Now that a lockout is official, the waiting begins.
Several members of the Chicago Blackhawks appeared onstage during the Rush concert at the United Center September 15. Right now, that may be the last we'll see of them in that building for a while.
The return of hockey to the Madhouse on Madison is now in the hands of the owners and the NHLPA. As of 11:59 p.m. on Saturday night, the NHL is officially in lockout mode.
Up until this point, I've operated with the hope that somehow a CBA would be agreed upon and that I would be attending the 'Hawks Training Camp Festival with my family September 22. It's probably time to make other plans.

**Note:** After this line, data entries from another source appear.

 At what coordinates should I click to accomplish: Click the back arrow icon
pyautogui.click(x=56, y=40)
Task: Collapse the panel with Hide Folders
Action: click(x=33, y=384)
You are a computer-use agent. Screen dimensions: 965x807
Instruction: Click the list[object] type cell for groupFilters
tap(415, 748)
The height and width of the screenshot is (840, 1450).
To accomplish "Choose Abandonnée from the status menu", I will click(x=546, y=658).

With the sides still quite a ways apart on a number of issues, we can only speculate on when the NHL will begin the season, if at all. Will the entire season be lost as it was in 2004-05? That remains to be seen. However, the stakes are definitely higher for the Blackhawks this time around.

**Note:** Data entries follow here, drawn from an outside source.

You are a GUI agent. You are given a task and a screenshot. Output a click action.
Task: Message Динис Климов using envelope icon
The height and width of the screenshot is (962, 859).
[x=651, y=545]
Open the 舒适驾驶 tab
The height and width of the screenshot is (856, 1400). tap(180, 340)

Eight years ago, Chicago was coming off one of the worst seasons in franchise history and were playing to thousands of empty seats. Heading into the current lockout, the 'Hawks lead the league in attendance and have a team that has reached the playoffs in each of the last four seasons.

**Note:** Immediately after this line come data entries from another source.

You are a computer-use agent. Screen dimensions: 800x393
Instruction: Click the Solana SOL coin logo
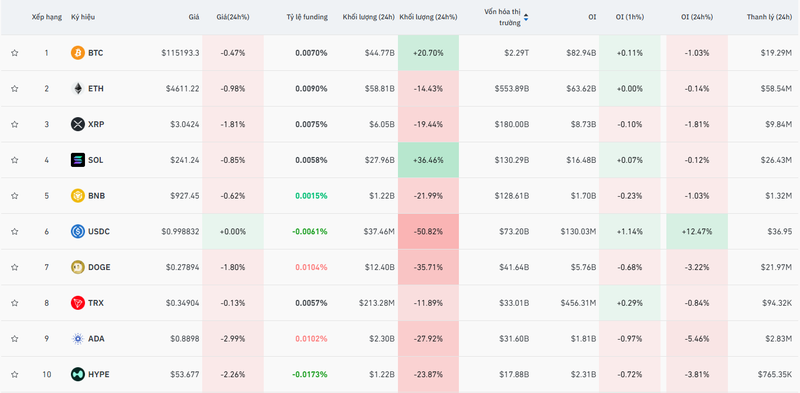[78, 160]
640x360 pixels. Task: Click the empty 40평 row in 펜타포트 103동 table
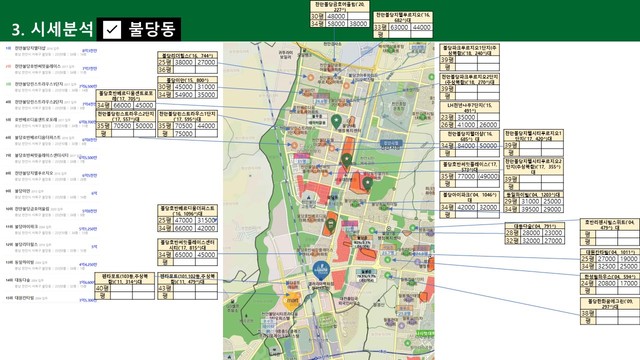coord(124,288)
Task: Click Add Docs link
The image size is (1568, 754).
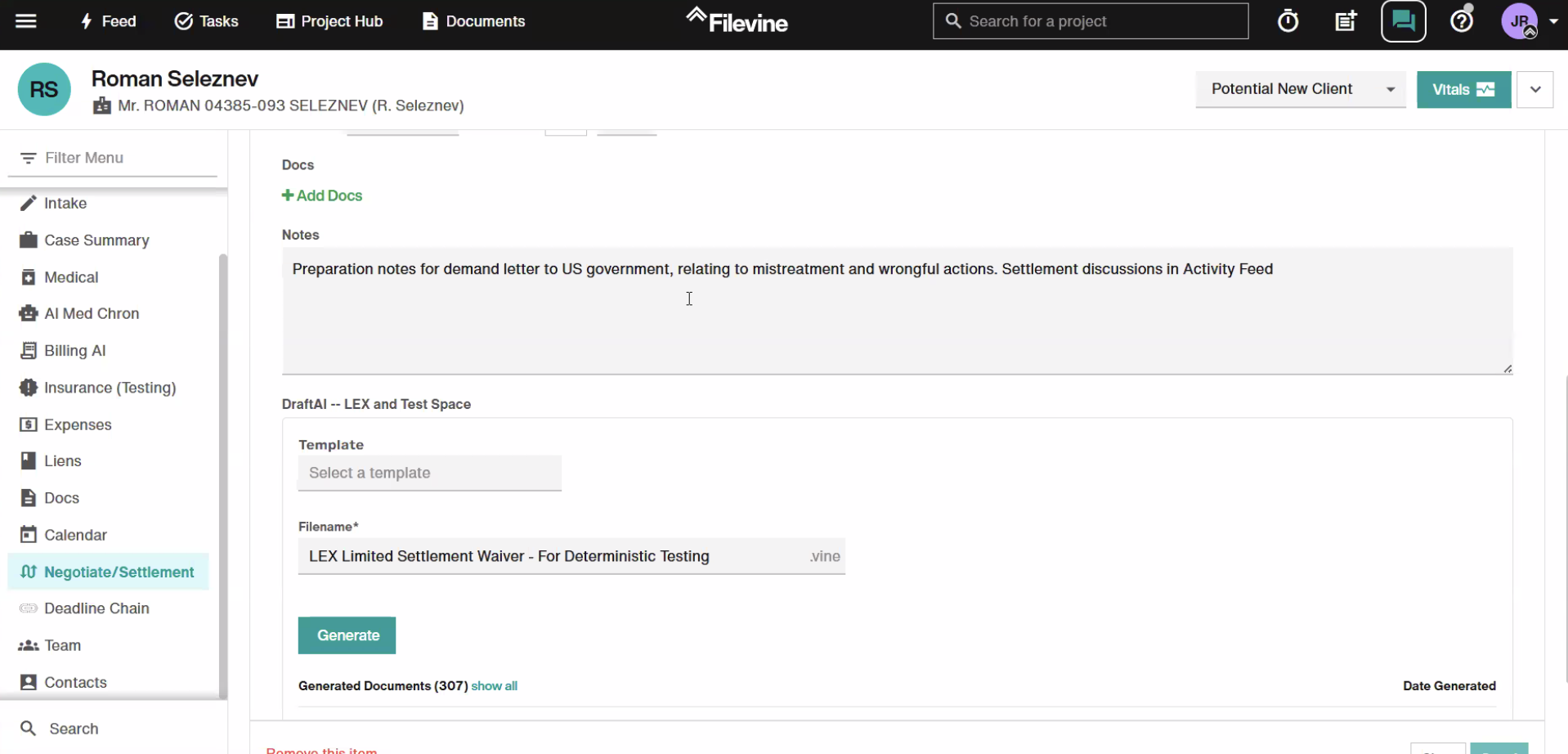Action: point(322,195)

Is a revitalized fan base going to support the Blackhawks as feverishly this time around?
A long waiting list for season tickets suggests that the fans may return whenever play resumes. Starting the season late isn't exactly a momentum builder, though.
How long will the lockout last?
The 'Hawks moved a slew of players to their AHL affiliate in Rockford in anticipation of a work stoppage. 2011 first-rounders Mark McNeill and Phillip Danault have been assigned to their junior teams.
The immediate futures of current stars might be in Europe or elsewhere depending on the length of the lockout. Right now, fans in need of a hockey fix are going to have to venture down I-90 to check out the IceHogs or enjoy the game at the lower levels.
With the lockout now in effect, it is hard to talk about anything else. For now, all we can do is hope for a increased sense of urgency between the players and owners that results in some hockey being played in the United Center again.